■ **Kutipan Teks**
————

REPUBLIKA.CO.ID, JENEWA - Badan Pengungsi PBB (UNHCR) mengatakan para pengungsi Rohingya yang terdampar di laut menghadapi masalah yang mengerikan. Oleh karenanya UNHCR meminta negara-negara mengizinkan para pengungsi untuk turun dari kapal terdampar dengan alasan kemanusiaan meskipun ada krisis kesehatan Covid-19 ini.
Direktur UNHCR Asia-Pasifik, Indrika Ratwatte, mengatakan badan PBB semakin prihatin dengan laporan pengungsi Rohingya di kapal penangkap ikan yang ditolak masuk ke negara-negara tujuan mereka. Para pengungsi ditolak meskipun kondisi berbahaya pada kapal penyelundup mengintai mereka.
"Kami semakin prihatin dengan laporan-laporan tentang kegagalan untuk menurunkan kapal-kapal dalam kesusahan dan risiko yang serius yang ditimbulkannya pada pria, wanita, dan anak-anak di atas kapal," kata Ratwatte dikutip Aljazirah, Kamis (23/4).
"Pencarian dan penyelamatan, bersama dengan pendaratan cepat, adalah tindakan yang menyelamatkan jiwa," ujarnya menambahkan.
Dalam beberapa hari terakhir, dilaporkan pesawat pengintai Malaysia mencegah sebuah kapal yang membawa sekitar 200 pengungsi Rohingya memasuki perairan Malaysia. Kapal berisi pengungsi itu kemudian terpaksa kembali ke perairan di selatan Thailand.

————

■ **Cuplikan Data**
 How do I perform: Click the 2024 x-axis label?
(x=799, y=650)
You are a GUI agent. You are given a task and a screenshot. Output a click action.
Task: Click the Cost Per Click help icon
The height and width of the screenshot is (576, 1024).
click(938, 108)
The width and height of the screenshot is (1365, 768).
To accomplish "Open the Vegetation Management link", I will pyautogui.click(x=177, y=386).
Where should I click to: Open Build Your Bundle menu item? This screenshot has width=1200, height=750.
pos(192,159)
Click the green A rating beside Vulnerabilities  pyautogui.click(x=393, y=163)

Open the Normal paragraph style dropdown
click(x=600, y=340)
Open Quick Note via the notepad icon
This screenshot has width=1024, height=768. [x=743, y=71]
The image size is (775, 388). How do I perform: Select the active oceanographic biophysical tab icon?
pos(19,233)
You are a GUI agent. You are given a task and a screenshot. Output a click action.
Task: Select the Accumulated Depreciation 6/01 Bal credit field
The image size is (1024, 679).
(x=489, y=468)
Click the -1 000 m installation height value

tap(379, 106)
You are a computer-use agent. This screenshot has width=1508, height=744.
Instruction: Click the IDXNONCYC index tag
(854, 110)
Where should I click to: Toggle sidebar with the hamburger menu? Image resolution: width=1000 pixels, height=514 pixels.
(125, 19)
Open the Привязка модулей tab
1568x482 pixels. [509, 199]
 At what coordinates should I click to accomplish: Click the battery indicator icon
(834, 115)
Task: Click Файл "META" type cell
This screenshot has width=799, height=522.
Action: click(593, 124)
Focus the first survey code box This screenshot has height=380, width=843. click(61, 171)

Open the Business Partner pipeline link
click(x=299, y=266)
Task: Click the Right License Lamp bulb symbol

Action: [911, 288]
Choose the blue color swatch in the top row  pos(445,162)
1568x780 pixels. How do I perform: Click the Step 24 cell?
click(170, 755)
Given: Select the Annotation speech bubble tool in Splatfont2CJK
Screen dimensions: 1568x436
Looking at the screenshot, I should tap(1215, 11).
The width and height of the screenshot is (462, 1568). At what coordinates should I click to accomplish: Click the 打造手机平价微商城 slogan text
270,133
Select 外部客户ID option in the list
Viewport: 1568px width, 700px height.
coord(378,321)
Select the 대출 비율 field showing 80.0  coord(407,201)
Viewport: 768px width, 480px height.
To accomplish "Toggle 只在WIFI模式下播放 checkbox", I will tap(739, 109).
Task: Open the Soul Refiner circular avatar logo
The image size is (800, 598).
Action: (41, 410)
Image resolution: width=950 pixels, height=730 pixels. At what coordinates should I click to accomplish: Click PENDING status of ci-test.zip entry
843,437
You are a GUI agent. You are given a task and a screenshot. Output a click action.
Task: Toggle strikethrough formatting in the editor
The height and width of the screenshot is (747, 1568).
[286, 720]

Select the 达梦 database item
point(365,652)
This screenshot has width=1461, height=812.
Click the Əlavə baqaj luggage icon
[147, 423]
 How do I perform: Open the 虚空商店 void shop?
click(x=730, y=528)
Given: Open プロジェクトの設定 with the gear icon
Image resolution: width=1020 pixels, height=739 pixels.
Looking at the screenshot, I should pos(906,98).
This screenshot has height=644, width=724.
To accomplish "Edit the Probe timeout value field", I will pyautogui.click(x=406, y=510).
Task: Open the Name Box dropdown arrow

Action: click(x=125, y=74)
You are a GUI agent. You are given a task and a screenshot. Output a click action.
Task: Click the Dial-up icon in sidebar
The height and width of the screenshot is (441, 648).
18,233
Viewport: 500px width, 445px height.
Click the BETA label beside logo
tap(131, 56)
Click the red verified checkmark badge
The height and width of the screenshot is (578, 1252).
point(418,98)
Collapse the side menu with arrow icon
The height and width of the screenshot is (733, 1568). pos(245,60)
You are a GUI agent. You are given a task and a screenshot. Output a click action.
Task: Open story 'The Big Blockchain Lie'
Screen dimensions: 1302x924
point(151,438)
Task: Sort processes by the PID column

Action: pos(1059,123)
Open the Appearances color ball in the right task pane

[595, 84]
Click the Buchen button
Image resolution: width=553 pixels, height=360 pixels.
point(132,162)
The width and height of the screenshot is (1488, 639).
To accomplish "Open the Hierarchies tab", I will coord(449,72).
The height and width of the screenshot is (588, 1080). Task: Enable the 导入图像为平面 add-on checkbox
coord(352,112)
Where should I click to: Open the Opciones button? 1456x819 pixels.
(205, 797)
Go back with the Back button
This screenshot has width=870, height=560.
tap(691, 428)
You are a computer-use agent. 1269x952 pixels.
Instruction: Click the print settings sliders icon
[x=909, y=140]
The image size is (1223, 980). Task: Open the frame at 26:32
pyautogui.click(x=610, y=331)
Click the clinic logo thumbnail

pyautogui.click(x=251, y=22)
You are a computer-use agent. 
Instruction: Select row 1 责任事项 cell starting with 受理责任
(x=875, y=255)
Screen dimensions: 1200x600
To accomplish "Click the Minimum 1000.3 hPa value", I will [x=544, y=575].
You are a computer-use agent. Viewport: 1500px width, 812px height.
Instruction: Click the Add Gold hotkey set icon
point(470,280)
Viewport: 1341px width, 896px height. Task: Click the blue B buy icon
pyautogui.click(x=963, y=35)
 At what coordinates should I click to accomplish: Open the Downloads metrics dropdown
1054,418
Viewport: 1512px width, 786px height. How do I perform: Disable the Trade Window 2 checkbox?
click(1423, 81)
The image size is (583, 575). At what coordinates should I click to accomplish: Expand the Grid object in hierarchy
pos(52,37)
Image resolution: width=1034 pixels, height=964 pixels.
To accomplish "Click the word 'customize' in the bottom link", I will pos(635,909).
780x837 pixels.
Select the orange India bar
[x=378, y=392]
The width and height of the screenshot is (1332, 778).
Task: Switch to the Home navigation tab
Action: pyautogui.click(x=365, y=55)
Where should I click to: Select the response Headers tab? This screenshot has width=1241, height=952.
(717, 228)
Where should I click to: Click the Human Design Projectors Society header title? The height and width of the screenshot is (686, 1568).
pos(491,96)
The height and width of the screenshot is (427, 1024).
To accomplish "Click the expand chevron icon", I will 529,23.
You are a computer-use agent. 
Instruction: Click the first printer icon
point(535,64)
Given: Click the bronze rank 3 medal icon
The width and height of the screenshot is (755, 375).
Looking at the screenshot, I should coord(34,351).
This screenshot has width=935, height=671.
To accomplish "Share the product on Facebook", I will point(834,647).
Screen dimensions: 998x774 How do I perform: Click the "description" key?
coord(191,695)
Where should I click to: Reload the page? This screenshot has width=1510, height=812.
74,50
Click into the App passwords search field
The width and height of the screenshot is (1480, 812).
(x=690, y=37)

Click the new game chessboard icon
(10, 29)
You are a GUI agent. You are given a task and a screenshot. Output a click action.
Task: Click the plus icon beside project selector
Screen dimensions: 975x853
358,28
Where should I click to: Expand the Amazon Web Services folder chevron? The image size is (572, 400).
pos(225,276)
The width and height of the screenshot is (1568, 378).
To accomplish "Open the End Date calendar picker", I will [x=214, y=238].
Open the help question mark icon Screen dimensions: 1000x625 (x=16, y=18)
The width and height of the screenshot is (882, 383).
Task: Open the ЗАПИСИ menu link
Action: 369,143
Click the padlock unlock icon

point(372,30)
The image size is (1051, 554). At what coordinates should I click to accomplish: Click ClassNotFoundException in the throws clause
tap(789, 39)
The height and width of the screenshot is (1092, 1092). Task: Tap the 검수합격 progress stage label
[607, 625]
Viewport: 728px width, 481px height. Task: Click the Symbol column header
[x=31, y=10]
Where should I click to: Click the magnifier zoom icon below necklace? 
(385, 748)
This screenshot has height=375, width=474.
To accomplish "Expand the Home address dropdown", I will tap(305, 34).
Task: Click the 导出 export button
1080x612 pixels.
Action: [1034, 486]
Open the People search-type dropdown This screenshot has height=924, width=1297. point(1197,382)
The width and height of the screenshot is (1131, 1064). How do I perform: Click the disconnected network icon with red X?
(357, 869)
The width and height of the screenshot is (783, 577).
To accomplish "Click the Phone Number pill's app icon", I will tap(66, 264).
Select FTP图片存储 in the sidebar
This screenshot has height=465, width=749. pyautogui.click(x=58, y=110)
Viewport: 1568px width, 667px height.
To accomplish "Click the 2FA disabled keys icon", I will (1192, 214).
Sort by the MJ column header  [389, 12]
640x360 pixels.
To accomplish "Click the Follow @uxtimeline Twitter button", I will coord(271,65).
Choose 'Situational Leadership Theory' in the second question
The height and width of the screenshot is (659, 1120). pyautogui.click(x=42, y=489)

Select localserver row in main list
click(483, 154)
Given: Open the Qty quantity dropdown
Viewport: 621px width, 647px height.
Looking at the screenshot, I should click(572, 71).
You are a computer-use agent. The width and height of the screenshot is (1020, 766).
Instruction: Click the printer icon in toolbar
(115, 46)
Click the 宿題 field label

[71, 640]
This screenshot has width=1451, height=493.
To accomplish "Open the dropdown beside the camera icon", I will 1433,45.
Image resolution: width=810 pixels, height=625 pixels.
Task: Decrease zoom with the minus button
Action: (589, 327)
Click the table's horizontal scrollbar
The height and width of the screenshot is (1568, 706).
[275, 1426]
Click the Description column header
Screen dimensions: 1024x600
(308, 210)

————

■ **Bagian Latihan**
1) Ringkaslah berita tentang pengungsi Rohingya di atas dalam dua kalimat.
2) Menurut berita tentang pengungsi Rohingya di atas, ke perairan mana kapal berisi sekitar 200 pengungsi itu terpaksa kembali?
3) Lanjutkan berita tentang pengungsi Rohingya di atas, mulai setelah kalimat terakhirnya.

■ **Jawaban per Butir**
1) UNHCR meminta negara-negara mengizinkan pengungsi Rohingya yang terdampar di laut turun dari kapal atas dasar kemanusiaan, meskipun sedang ada krisis kesehatan Covid-19. Direktur UNHCR Asia-Pasifik, Indrika Ratwatte, menyatakan keprihatinan atas laporan penolakan kapal pengungsi, sementara pesawat pengintai Malaysia dilaporkan mencegah kapal berisi sekitar 200 pengungsi Rohingya memasuki perairan Malaysia.

2) Ke perairan di selatan Thailand.

3)
Angkatan udara Malaysia mengatakan pihaknya khawatir kelompok pengungsi membawa virus corona ke negara yang dipimpin perdana menteri Muhyiddin Yasin tersebut. Malaysia mengatakan bahwa awak kapal angkatan laut Malaysia telah membagikan makanan kepada orang asing di atas kapal sebelum mengawal kapal mereka keluar dari perairan negara.
Sehari sebelum insiden 17 April, penjaga pantai Bangladesh melaporkan setidaknya 24 pengungsi Rohingya meninggal dunia di laut setelah kapal mereka gagal mencapai Malaysia. Hampir 400 lainnya selamat di atas kapal yang telah terpaut di Laut Andaman selama berminggu-minggu.
Thailand sebagai negara yang berbatasan dengan Myanmar memiliki kebijakan yang lebih ketat terhadap pengungsi Rohingya. Mereka yang berhasil sampai ke pantai Thailand dikenakan penahanan yang tidak terbatas. Bangkok juga menolak mengizinkan UNHCR melakukan penentuan status pengungsi bagi Rohingya sehingga memaksa banyak orang untuk berusaha mencapai Malaysia.
Ratwatte mengatakan negara-negara di kawasan itu seharusnya tidak membiarkan terulangnya krisis pengungsi Rohingya 2015. Kala itu, ribuan orang terjebak di laut mencoba melarikan diri dari Myanmar. "Kita tidak boleh kembali ke ketidakpastian yang mengancam jiwa hari ini," kata Ratwatte.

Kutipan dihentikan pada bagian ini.